Second, Silver City has plenty of reasons to worry. As many know, the governor joined the Billy the Kid case himself last November by bringing in Bill Robins, a high powered Texas attorney friend of his to speak for the dead Billy the Kid and say he wanted his mother dug up. Since the dead don’t speak in court, the governor had already given Silver City a taste of his operating style.
Third, Silver City officials fought back and refused to be steamrolled by that juggernaut of executive power. The grave was not violated for the governor’s publicity stunt. And in a result which appears undeniably connected, this year the governor line-item vetoed the $250,000 which the legislature had already approved for desperately needed expansion of Memory Lane Cemetery.
Fourth, it was recently reported that Richardson’s Texas lawyer is still on the loose in New Mexico. He appears tired of speaking for the dead, since it was announced on August 12 that he would be representing the three live sheriffs. They plan to return to Silver City if their forensic expert, paid for by the History Channel, finds DNA on an old carpenter’s bench on which dead Billy may have laid.
Meanwhile, there is even more action in the other battleground of the Billy the Kid case -- Fort Sumner, the site of Billy’s grave and the current target of these DNA-crazed investigators. On October 1 of last year Gov. Richardson visited and told Mayor Raymond Lopez he “had nothing to worry about that grave.” It happens that Mayor Lopez was all dressed up for the visit, wearing a limited edition bolo with a golden figure of Billy which was so realistic that the cartridges in his gun belt and the trigger on his Winchester carbine were visible.
A New Mexico artist had made the figures as tokens of appreciation for those opposing the Billy the Kid caper and as a symbol of their solidarity in protecting the history of Billy the Kid and its historic sites. Because of a foundry fluke three figures had turned golden. That was one.
It caught the eye of the highest executive in the state. He asked for it. Mayor Lopez said, “I’ll give it to you if you give your word that you’ll protect Fort Sumner from the case.” The governor did and walked off with the golden bolo.

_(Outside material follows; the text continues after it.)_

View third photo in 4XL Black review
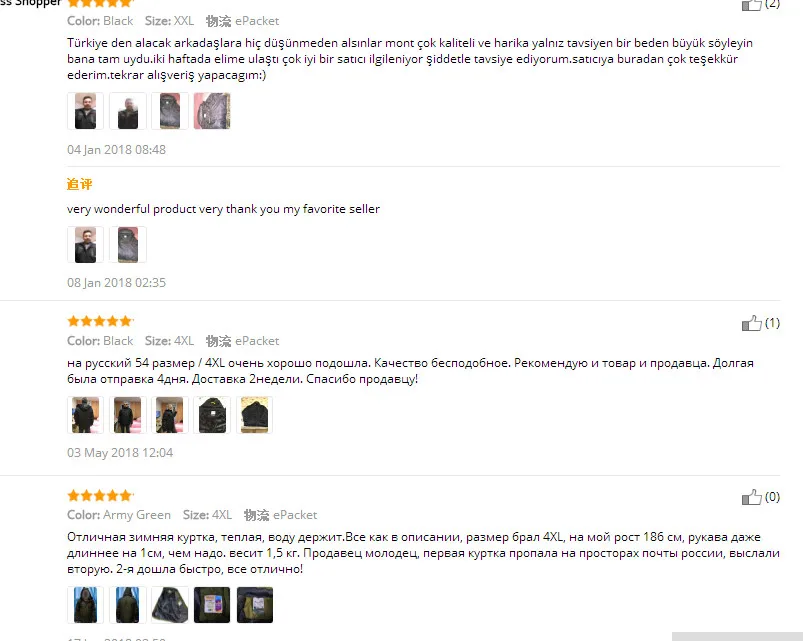The width and height of the screenshot is (803, 641). coord(170,415)
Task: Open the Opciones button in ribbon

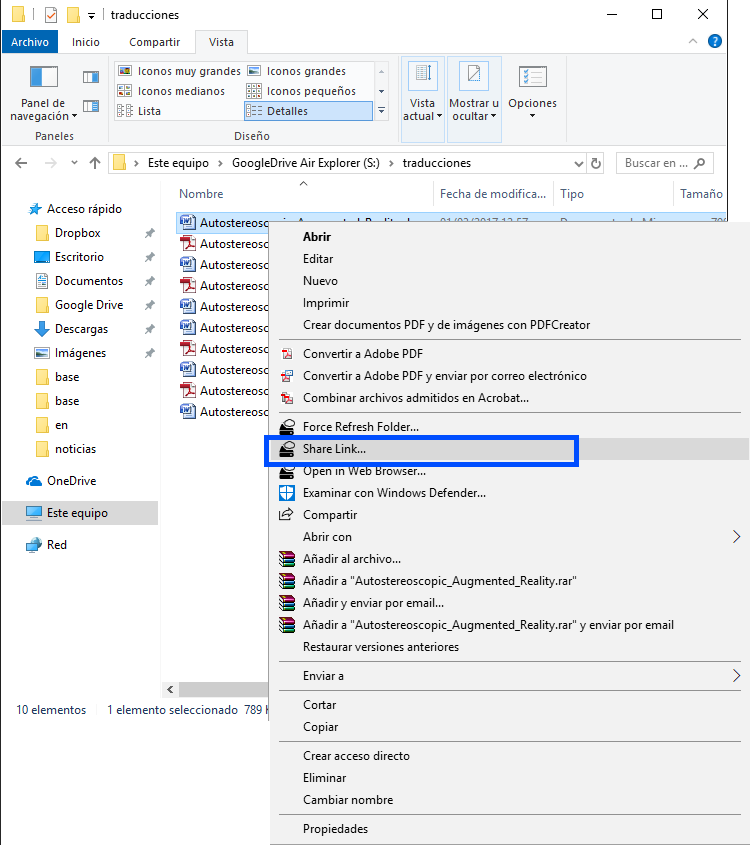Action: tap(532, 93)
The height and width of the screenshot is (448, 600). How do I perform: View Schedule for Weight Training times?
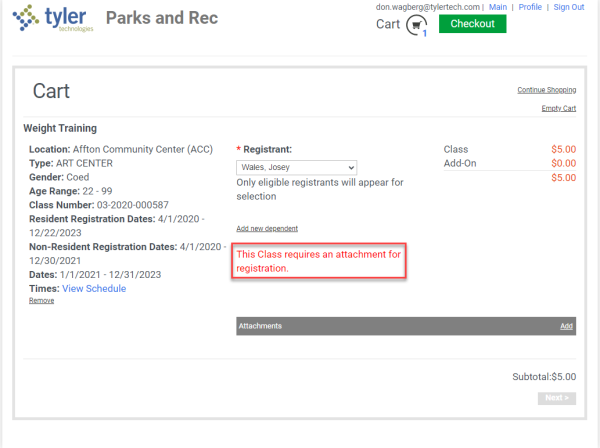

On February 24 of this year, Richardson’s attorney, Bill Robins, filed in the De Baca County District Court to get at Billy’s bones. And not only was dead Billy a petitioner with the three sheriffs, but outrageously, he was the ONLY petitioner in a document to remove the respected Judge Ricky Purcell.
And now on September 27, Fort Sumner will be fighting for its economic life in that court, as attorneys will present motions to dismiss the ill-advised case. And to raise money for the legal defense, Mayor Lopez had to sell cupcakes.
Of course Mayor Lopez wants that golden bolo back. And for the artist it has become a symbol of broken faith and abuse of power.
So remember, if Gov. Richardson says, “You have nothing to worry about,” start worrying. Because actions speak louder than words.